- [What to work on]
Identify each of the lines below that contains the word "green", and copy those lines. Case counts.

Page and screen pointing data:
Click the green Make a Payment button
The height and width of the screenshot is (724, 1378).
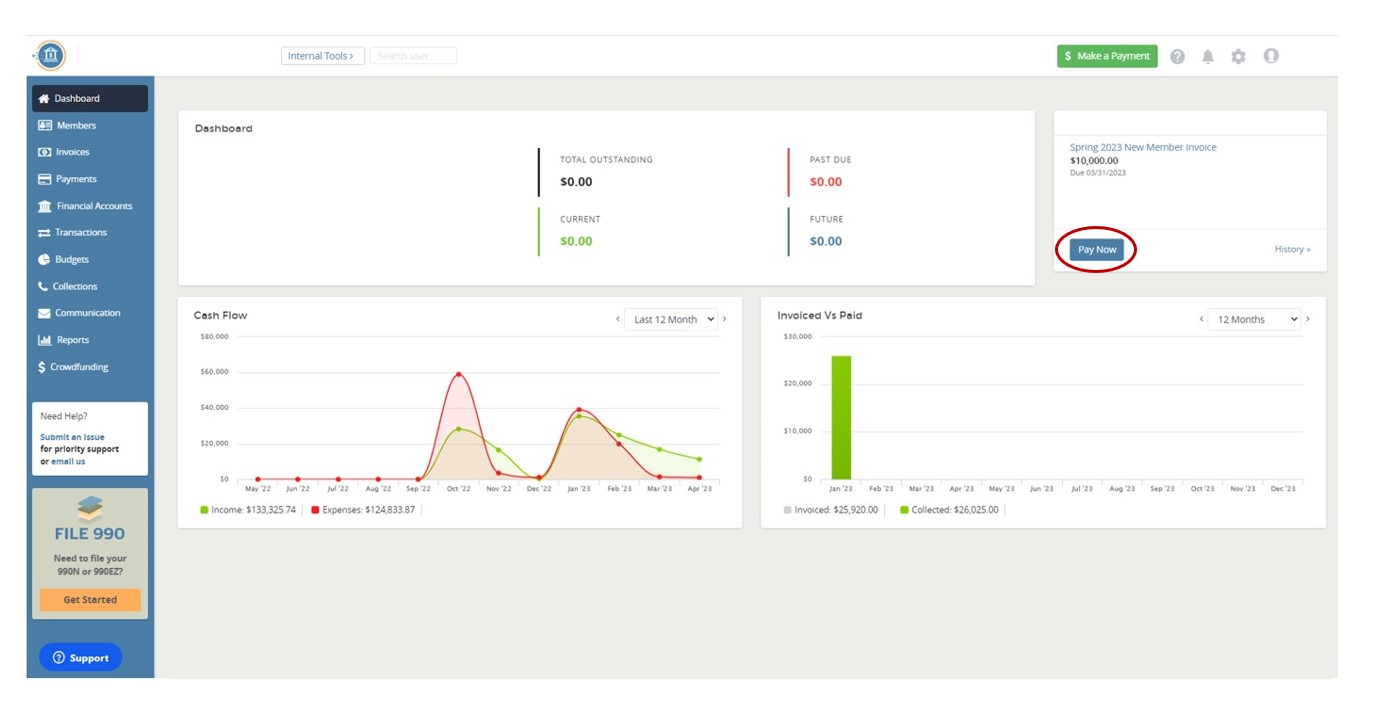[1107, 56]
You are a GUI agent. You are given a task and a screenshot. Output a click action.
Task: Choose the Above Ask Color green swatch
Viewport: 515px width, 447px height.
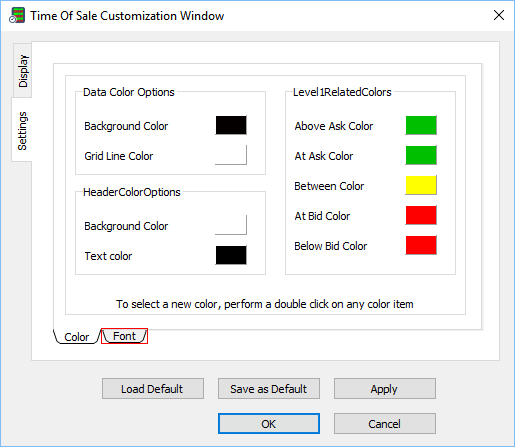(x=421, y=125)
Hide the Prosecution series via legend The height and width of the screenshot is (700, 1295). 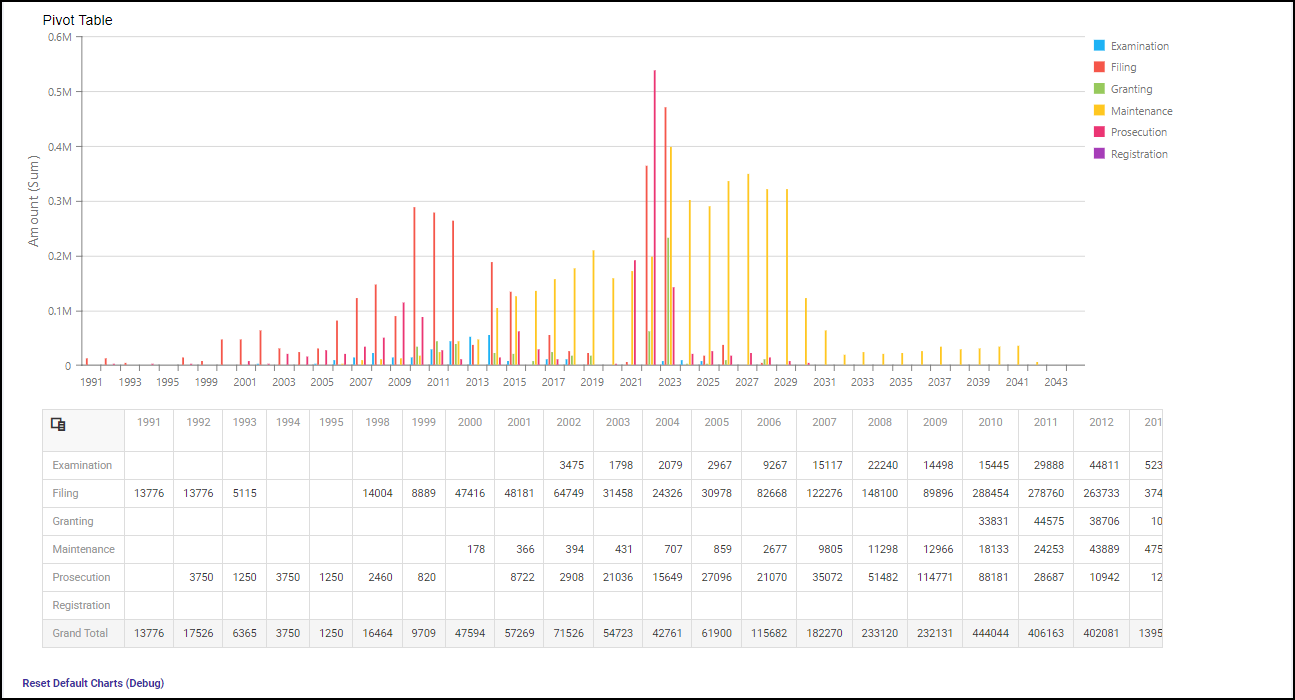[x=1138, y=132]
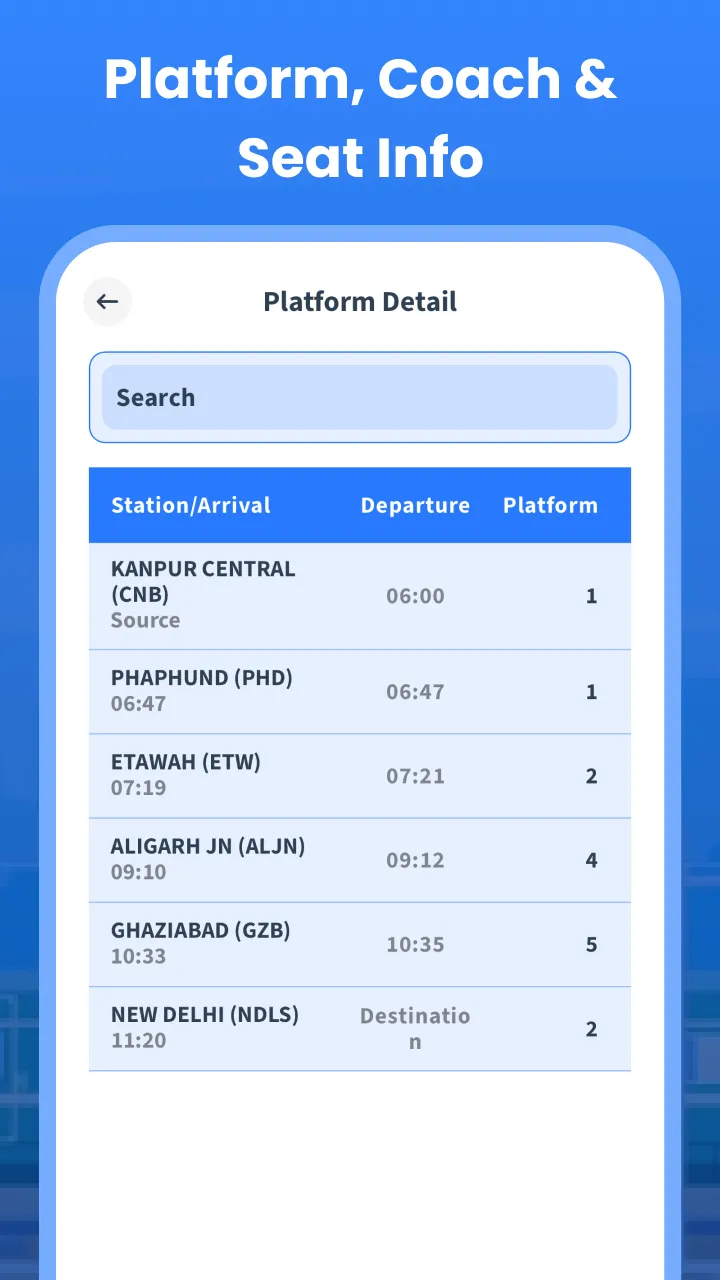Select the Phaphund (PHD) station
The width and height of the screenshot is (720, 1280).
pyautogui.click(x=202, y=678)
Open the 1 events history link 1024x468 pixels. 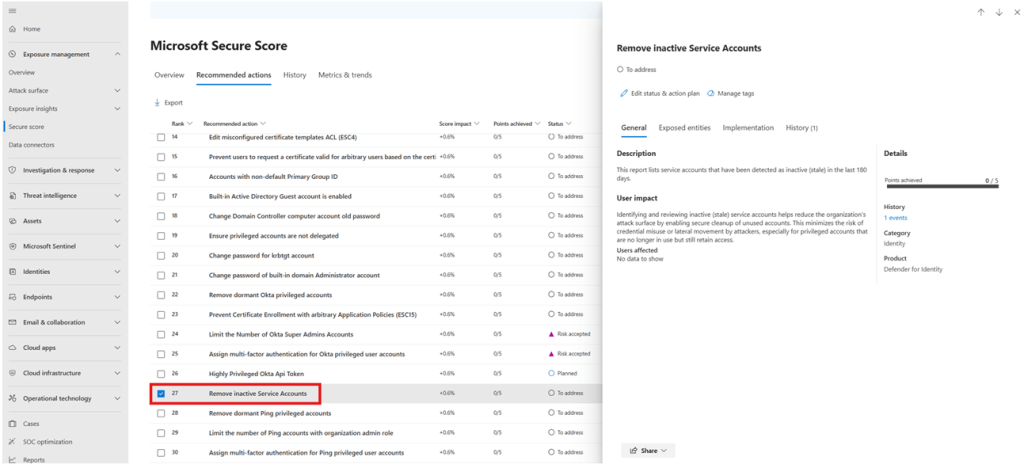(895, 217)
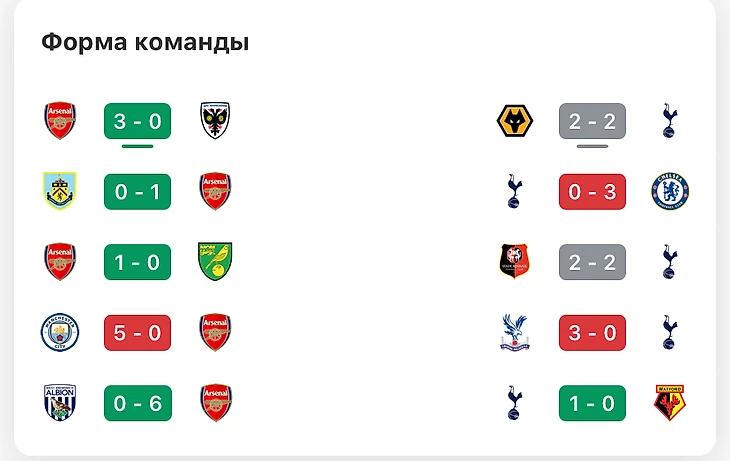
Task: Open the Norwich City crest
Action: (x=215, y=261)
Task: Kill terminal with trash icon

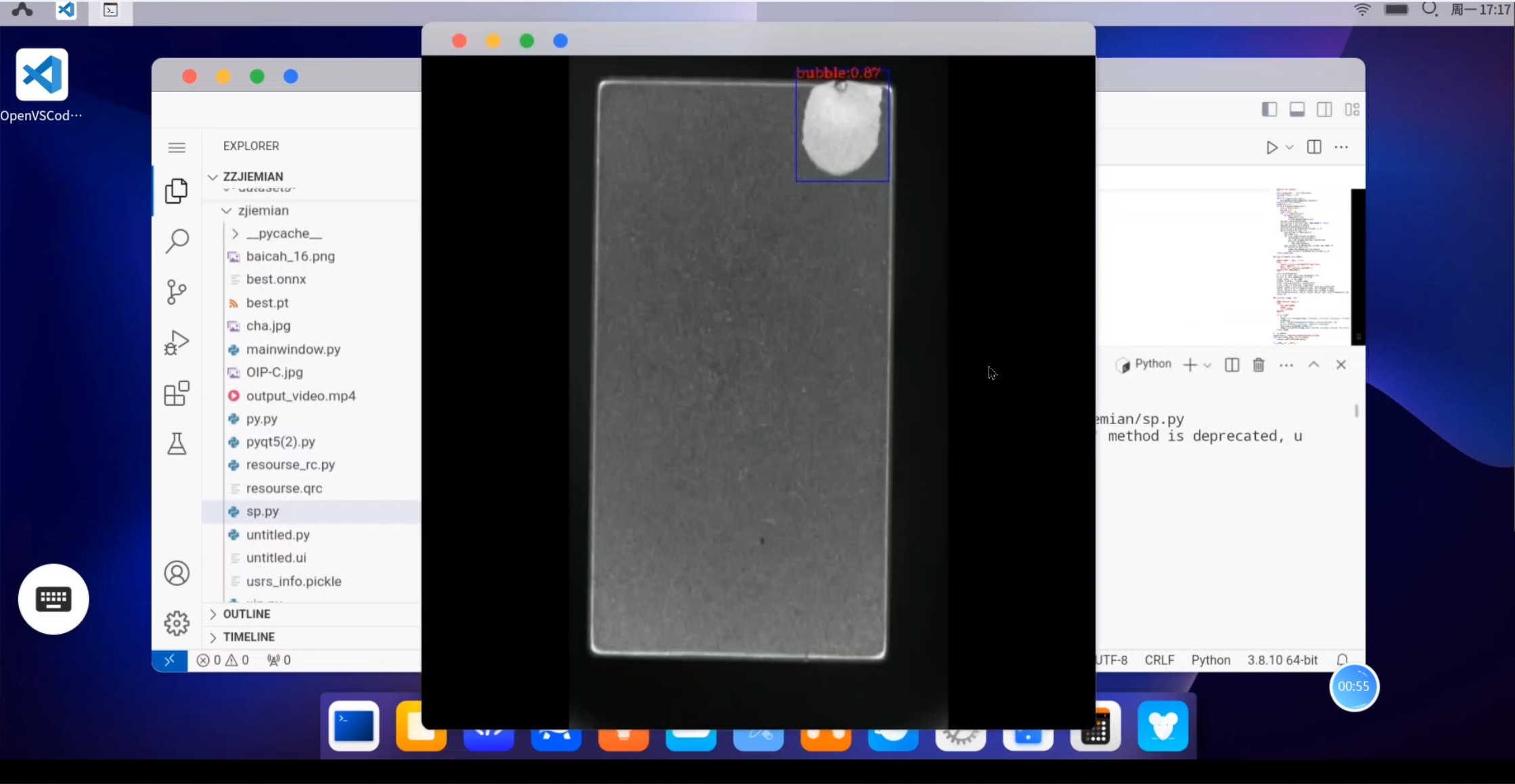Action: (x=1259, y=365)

- [Response to the task]
Click the green Make a Payment button
Task: Choose the Above Ask Color green swatch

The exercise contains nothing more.